Wie für die Industrielle Revolution bedurfte es auch für die Etablierung des Sports einer kulturellen Veränderung. So förderte die im Calvinismus und Puritanismus propagierte Heilserwartung den wirtschaftlichen Leistungsgedanken, den Kapitalismus und die Etablierung des Sportwesens.[4] Zudem sorgte die Wettleidenschaft der Engländer für eine Zunahme von sportlichen Wettkämpfen, indem adelige Herren für solche Anlässe das Patronat übernahmen (patronized Sport).

Mit zunehmender Freizeit der Arbeiter gegen Ende des 19. Jahrhunderts wurde der Sport vermehrt zur Freizeitbeschäftigung einer breiten Bevölkerungsschicht. Insbesondere die Arbeitgeber waren an einer Disziplinierung ihrer Arbeiter interessiert, weshalb sie oftmals Werkssportvereine gründeten.[5]

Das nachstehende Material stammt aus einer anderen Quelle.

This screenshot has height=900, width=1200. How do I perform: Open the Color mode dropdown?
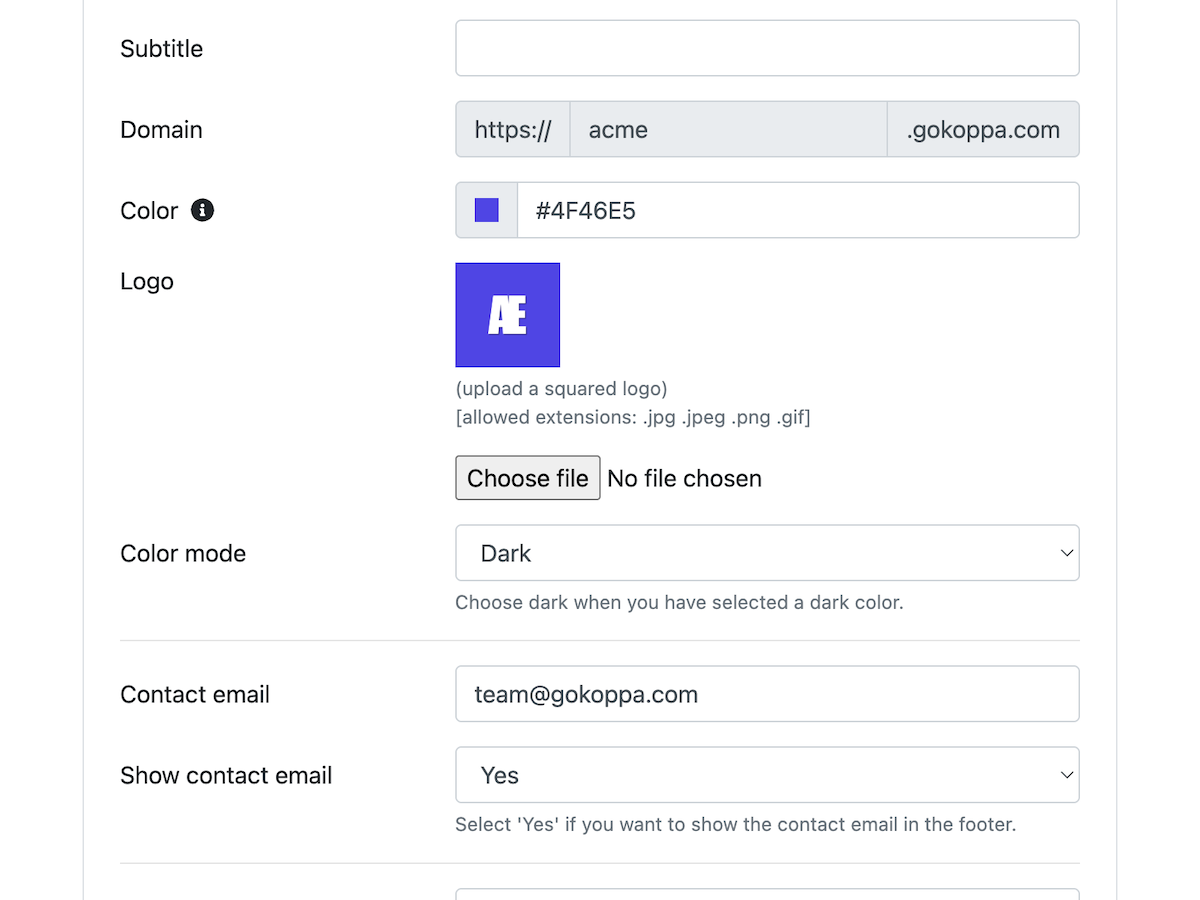tap(767, 553)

Im Verlauf des 19. Jahrhunderts wurden verschiedene Sportarten reglementiert, und ein internationaler Wettkampfbetrieb mit Weltmeisterschaften entstand. 1896 wurden die ersten Olympischen Spielen der Neuzeit abgehalten. Dabei wurden neue Erfindungen wie das Fahrrad und das Automobil von Pionieren „versportet“, und neue Sportspiele wie Basket- (1891), Hand- (1892) und Volleyball (1895) erfunden.[6] Selbst traditionelle Bewegungstätigkeiten wie Schwimmen und Bergsteigen gelangten in den Popularitätssog des Sports, der nun über England hinaus auf die Welt griff. Dies führte auch zu verstärkten Spannungen zwischen den Turnern und Sportlern, die bis in die zweite Hälfte des 20. Jahrhunderts andauerten. Die Sportclubs stiegen auf dem Kontinent zum größten Konkurrenten der Turner auf.[7]

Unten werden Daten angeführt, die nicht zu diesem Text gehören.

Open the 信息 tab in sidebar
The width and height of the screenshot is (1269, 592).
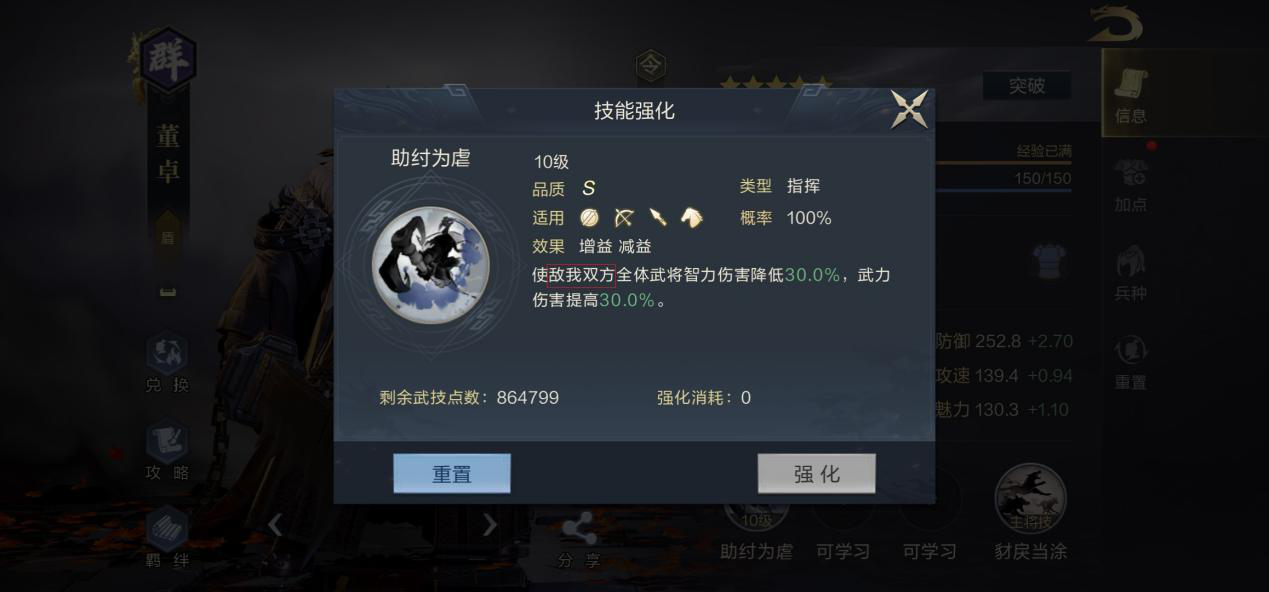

Mit der zunehmenden Popularität verlor der Sport in der zweiten Hälfte des 19. Jahrhunderts jedoch auch seine politische Indifferenz. Die industrielle Gesellschaft war geprägt von sozialem Elend und der damit verbundenen Gefahr von physischen und psychischen Erkrankungen. Im Zuge der durch Charles Darwin begründeten Evolutionstheorie entstanden der Sozialdarwinismus und die damit zusammenhängende Angst vor einer Degeneration des „Volkskörpers“. In der Folge wurden etliche Forschungskreise zur „Volks- und Rassenhygiene“ gegründet (siehe Eugenik), welche die Körperertüchtigung unter dem Leitspruch „mens sana in corpore sano“ als Vorbeugemassnahme gegen den Niedergang des Genmaterials des Volkes propagierten.[8]

Die Verbreitung des Sports im 20. Jahrhundert

Mit der Erfindung des Radios und der zunehmenden Kommerzialisierung (Entstehung von Profisport) erfreute sich der Sport in den Medien einer immer größeren Beliebtheit, so dass er auch im Schul-„Turnen“ Einzug hielt. Nicht zuletzt auch, weil Politiker begannen, den Beitrag des Sportes zur Wehrertüchtigung als gleichwertig zum Turnen zu betrachten.

In der Zeit des Nationalsozialismus' wurde der Sport für „rassenhygienische“ und staatspolitische Zwecke missbraucht (vgl. dazu die Propagandafilme von Leni Riefenstahl anlässlich der Olympischen Spiele von 1936 in Berlin).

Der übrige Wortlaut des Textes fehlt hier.